The entries below are to be written out again without alteration.

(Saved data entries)
========================================

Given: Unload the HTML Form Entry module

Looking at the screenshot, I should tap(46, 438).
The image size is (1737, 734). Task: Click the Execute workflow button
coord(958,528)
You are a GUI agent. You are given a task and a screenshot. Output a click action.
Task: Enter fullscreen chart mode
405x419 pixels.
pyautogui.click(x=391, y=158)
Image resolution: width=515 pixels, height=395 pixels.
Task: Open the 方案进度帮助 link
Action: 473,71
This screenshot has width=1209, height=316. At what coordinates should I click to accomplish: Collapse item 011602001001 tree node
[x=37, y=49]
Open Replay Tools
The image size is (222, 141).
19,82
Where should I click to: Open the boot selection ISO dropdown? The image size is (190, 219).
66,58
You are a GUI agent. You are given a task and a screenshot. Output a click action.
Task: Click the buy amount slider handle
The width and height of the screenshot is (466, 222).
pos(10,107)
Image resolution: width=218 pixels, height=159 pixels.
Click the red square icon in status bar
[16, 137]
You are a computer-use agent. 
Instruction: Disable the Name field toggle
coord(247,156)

========================================

§ **TASK RESULT**
Given: Unload the HTML Form Entry module

Looking at the screenshot, I should tap(46, 438).
The image size is (1737, 734). Task: Click the Execute workflow button
coord(958,528)
You are a GUI agent. You are given a task and a screenshot. Output a click action.
Task: Enter fullscreen chart mode
405x419 pixels.
pyautogui.click(x=391, y=158)
Image resolution: width=515 pixels, height=395 pixels.
Task: Open the 方案进度帮助 link
Action: 473,71
This screenshot has width=1209, height=316. At what coordinates should I click to accomplish: Collapse item 011602001001 tree node
[x=37, y=49]
Open Replay Tools
The image size is (222, 141).
19,82
Where should I click to: Open the boot selection ISO dropdown? The image size is (190, 219).
66,58
You are a GUI agent. You are given a task and a screenshot. Output a click action.
Task: Click the buy amount slider handle
The width and height of the screenshot is (466, 222).
pos(10,107)
Image resolution: width=218 pixels, height=159 pixels.
Click the red square icon in status bar
[16, 137]
You are a computer-use agent. 
Instruction: Disable the Name field toggle
coord(247,156)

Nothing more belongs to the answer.